> **Passage choisi**
'''

Les philosophes nous enseignent cet Impératif sous différents noms et l’humanité, depuis ses premiers bégaiements, l’a toujours adoré sous le vocable de Dieu. La pensée du philosophe nous peut donner un Impératif, dépouillé de tout mysticisme, mais cette pensée reste alors solitaire, ne dépasse pas quelques initiés : l’essentiel lui manque, précisément le mystique, pour devenir l’âme innombrable des paysans, des guerriers, l’âme populaire, l’âme religieuse.


Voilà donc l’âme paysanne dont l’instinct fait dans la subconscience une fonction de vie avec les trois caractères communs aux grandes forces qu’il emploie.

'''

> **Données fournies**
'''

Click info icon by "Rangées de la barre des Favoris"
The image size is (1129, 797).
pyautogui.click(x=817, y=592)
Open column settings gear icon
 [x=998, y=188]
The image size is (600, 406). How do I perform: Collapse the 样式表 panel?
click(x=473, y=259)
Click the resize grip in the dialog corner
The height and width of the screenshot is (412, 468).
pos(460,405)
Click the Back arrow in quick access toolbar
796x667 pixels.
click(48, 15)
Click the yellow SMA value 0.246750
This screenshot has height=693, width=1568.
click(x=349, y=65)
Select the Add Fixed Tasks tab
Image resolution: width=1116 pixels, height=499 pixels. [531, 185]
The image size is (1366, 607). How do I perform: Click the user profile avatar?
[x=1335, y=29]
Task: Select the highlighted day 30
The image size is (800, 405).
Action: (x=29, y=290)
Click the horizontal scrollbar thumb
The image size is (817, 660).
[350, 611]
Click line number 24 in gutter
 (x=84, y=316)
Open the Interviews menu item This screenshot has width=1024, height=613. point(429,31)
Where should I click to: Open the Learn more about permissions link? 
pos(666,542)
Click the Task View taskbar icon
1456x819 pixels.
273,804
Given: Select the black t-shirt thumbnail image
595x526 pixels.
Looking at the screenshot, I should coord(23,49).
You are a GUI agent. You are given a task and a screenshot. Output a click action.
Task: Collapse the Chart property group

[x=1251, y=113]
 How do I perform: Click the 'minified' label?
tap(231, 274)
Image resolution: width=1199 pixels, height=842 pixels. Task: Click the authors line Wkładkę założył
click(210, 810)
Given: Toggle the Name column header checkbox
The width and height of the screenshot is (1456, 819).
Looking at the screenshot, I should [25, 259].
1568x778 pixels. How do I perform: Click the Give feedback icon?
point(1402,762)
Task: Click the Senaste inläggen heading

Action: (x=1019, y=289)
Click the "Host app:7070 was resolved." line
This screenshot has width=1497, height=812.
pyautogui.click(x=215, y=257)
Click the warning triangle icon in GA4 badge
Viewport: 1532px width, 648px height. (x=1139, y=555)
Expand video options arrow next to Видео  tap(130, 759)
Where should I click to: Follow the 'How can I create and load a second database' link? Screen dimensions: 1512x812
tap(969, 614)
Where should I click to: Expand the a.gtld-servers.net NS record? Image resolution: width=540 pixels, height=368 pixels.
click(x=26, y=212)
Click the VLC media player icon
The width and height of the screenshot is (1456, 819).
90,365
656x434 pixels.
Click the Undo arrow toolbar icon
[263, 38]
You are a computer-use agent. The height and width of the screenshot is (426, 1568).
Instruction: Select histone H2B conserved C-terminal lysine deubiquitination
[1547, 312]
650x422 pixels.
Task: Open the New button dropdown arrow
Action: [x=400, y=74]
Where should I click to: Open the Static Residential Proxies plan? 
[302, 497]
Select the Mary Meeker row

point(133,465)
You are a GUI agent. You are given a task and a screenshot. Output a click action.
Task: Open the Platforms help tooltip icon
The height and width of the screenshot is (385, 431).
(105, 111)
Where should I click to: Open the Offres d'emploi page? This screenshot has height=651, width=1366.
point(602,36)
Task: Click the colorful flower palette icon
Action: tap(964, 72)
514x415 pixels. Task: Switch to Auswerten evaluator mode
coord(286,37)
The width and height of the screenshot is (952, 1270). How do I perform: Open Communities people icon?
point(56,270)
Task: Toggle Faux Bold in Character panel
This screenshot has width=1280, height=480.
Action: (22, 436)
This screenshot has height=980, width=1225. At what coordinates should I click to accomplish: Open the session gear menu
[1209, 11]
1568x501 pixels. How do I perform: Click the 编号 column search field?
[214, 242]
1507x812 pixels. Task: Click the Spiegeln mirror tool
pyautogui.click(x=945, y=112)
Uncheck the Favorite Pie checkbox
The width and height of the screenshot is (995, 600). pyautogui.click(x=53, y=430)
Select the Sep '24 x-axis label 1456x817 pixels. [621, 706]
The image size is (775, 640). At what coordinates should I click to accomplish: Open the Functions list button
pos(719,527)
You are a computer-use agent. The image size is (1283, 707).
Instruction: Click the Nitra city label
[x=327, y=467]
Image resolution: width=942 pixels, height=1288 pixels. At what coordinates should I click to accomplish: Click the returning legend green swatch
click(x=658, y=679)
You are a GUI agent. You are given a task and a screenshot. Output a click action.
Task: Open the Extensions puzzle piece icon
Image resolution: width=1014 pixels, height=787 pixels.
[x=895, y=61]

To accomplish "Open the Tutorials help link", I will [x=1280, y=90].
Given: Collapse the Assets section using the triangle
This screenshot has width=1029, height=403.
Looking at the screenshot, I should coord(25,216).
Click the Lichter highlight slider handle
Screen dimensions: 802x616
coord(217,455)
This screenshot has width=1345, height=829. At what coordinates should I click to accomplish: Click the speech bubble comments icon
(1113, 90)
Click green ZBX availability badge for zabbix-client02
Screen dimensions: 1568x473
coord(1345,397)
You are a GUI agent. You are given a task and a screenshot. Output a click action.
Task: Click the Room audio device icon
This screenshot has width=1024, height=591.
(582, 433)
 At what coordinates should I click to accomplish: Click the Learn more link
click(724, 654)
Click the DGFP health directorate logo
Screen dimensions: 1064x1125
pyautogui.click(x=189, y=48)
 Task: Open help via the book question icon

'''

> **Objectifs**
[1] Reproduisez, dans le passage choisi, la partie qui s'ouvre sur les mots « Les philosophes nous » et se clôt sur les mots « forces qu’il emploie. », en substituant « soldats » à « guerriers ».
[2] Recopiez à l'identique, parmi les entrées, la partie qui s'ouvre sur la ligne contenant « The image size is (1366, 607). » et se clôt sur la ligne contenant « Open the Interviews », ces deux lignes comprises.

> **Réponses par tâche**
[1]
Les philosophes nous enseignent cet Impératif sous différents noms et l’humanité, depuis ses premiers bégaiements, l’a toujours adoré sous le vocable de Dieu. La pensée du philosophe nous peut donner un Impératif, dépouillé de tout mysticisme, mais cette pensée reste alors solitaire, ne dépasse pas quelques initiés : l’essentiel lui manque, précisément le mystique, pour devenir l’âme innombrable des paysans, des soldats, l’âme populaire, l’âme religieuse.


Voilà donc l’âme paysanne dont l’instinct fait dans la subconscience une fonction de vie avec les trois caractères communs aux grandes forces qu’il emploie.

[2]
The image size is (1366, 607). How do I perform: Click the user profile avatar?
[x=1335, y=29]
Task: Select the highlighted day 30
The image size is (800, 405).
Action: (x=29, y=290)
Click the horizontal scrollbar thumb
The image size is (817, 660).
[350, 611]
Click line number 24 in gutter
 (x=84, y=316)
Open the Interviews menu item This screenshot has width=1024, height=613. point(429,31)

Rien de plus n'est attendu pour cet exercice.